Buyers who purchase 2004-05 cocoa beans in Ivory Coast growing areas held by rebels will have to pay a transport tax of between 25,000 and 40,000 CFA francs per truckload ($1=XOF540) before being allowed to take the beans out of rebel-held territory. "The tax will have to be paid on beans shipped to the south (of Ivory Coast) or to neighboring countries," the director of La Centrale, Andre Ouattara, told Dow Jones Newswires.

The amount due depended on the size of the truck, he said, adding that all trucks transporting agricultural products had to pay the road tax. La Centrale, formerly called The Economic Cell, is a sort of ministry of economy. Revenue from the tax will be used to pay wages to rebel fighters, Ouattara said.

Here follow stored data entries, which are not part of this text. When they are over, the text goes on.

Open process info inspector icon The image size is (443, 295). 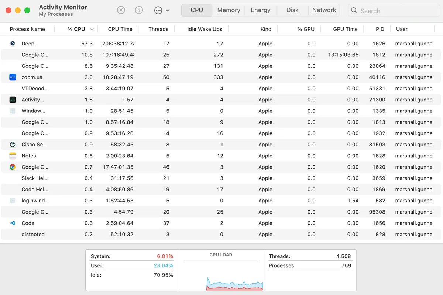pos(139,10)
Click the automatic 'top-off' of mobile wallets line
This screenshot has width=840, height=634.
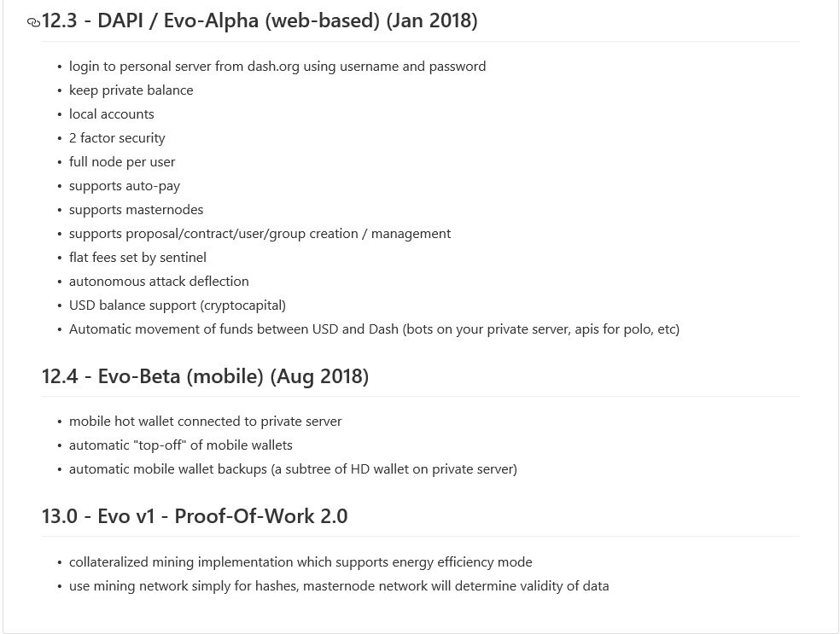coord(181,445)
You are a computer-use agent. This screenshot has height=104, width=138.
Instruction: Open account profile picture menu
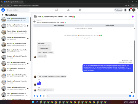134,10
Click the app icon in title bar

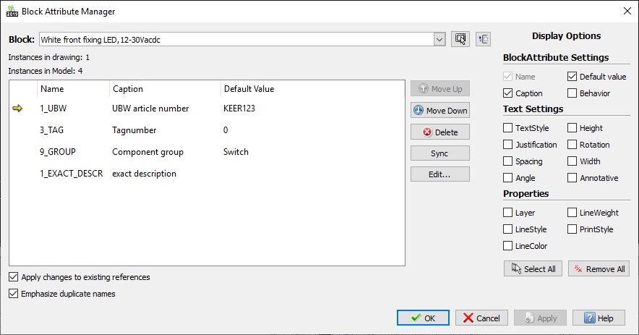[x=11, y=11]
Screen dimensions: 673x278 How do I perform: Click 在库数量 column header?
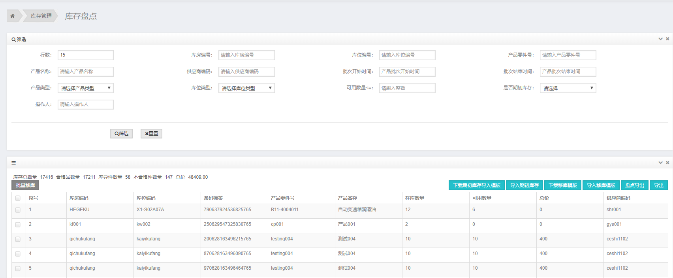coord(414,198)
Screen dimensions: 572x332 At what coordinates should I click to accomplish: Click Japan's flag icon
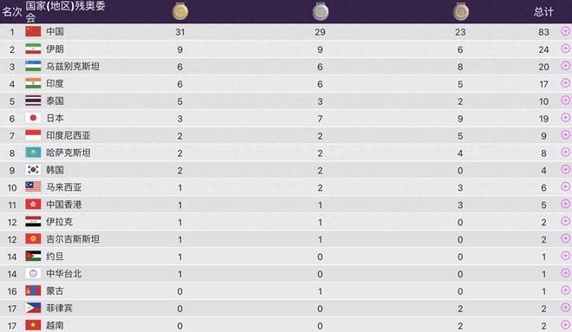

The rebel-held zone, 60% of Ivory Coast's total territory, includes northwestern cocoa growing areas of Vavoua, Danane, Man, Biankouma and Touba. Together they produce about 150,000 metric tons of cocoa beans per season (October-September). That is 12.5% of Ivory Coast's total output. Some 1,000 U.N.- and French peacekeepers control a buffer zone between government-held and rebel territory. Since a roadmap to peace and reunification was signed in January 2003, goods and people move between the north and the south. It is not known how many tons of cocoa beans are shipped from the rebel- hold north directly to neighboring countries but industry sources in Abidjan say the share they are getting did increased in the 2003-04 season as compared to 2002-03, when up to 75,000 tons of Ivorian "rebel"-beans were shipped via Guinea, Burkina Faso, Ghana and Togo.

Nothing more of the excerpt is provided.